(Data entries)
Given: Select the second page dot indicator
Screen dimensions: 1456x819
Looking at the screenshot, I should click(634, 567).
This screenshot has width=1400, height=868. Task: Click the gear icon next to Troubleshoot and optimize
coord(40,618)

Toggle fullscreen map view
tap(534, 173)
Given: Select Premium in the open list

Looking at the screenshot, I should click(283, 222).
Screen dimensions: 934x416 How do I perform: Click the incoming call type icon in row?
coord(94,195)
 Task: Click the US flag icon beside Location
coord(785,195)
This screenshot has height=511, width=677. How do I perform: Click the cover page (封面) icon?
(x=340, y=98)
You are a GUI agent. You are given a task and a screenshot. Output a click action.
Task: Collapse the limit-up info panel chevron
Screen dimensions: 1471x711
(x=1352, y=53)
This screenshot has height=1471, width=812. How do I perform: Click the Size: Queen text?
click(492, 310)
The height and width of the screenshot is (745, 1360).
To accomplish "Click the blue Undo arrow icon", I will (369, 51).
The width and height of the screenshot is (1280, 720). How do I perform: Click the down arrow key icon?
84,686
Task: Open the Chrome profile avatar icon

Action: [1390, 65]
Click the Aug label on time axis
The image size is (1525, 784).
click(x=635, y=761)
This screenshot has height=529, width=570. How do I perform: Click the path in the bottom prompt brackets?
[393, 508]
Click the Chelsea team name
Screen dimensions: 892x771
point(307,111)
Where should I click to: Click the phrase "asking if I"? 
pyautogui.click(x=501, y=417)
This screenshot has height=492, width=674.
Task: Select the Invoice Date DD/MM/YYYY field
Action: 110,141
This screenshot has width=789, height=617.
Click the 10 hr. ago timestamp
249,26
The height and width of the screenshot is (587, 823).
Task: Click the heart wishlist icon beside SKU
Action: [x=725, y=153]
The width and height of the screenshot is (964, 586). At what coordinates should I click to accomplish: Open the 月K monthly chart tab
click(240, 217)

__Exercise requirements__
Set down every entry exactly as given.

__Response__
Given: Select the second page dot indicator
Screen dimensions: 1456x819
Looking at the screenshot, I should click(634, 567).
This screenshot has width=1400, height=868. Task: Click the gear icon next to Troubleshoot and optimize
coord(40,618)

Toggle fullscreen map view
tap(534, 173)
Given: Select Premium in the open list

Looking at the screenshot, I should click(283, 222).
Screen dimensions: 934x416 How do I perform: Click the incoming call type icon in row?
coord(94,195)
 Task: Click the US flag icon beside Location
coord(785,195)
This screenshot has height=511, width=677. How do I perform: Click the cover page (封面) icon?
(x=340, y=98)
You are a GUI agent. You are given a task and a screenshot. Output a click action.
Task: Collapse the limit-up info panel chevron
Screen dimensions: 1471x711
(x=1352, y=53)
This screenshot has height=1471, width=812. How do I perform: Click the Size: Queen text?
click(492, 310)
The height and width of the screenshot is (745, 1360).
To accomplish "Click the blue Undo arrow icon", I will (369, 51).
The width and height of the screenshot is (1280, 720). How do I perform: Click the down arrow key icon?
84,686
Task: Open the Chrome profile avatar icon

Action: [1390, 65]
Click the Aug label on time axis
The image size is (1525, 784).
click(x=635, y=761)
This screenshot has height=529, width=570. How do I perform: Click the path in the bottom prompt brackets?
[393, 508]
Click the Chelsea team name
Screen dimensions: 892x771
point(307,111)
Where should I click to: Click the phrase "asking if I"? 
pyautogui.click(x=501, y=417)
This screenshot has height=492, width=674.
Task: Select the Invoice Date DD/MM/YYYY field
Action: 110,141
This screenshot has width=789, height=617.
Click the 10 hr. ago timestamp
249,26
The height and width of the screenshot is (587, 823).
Task: Click the heart wishlist icon beside SKU
Action: [x=725, y=153]
The width and height of the screenshot is (964, 586). At what coordinates should I click to accomplish: Open the 月K monthly chart tab
click(240, 217)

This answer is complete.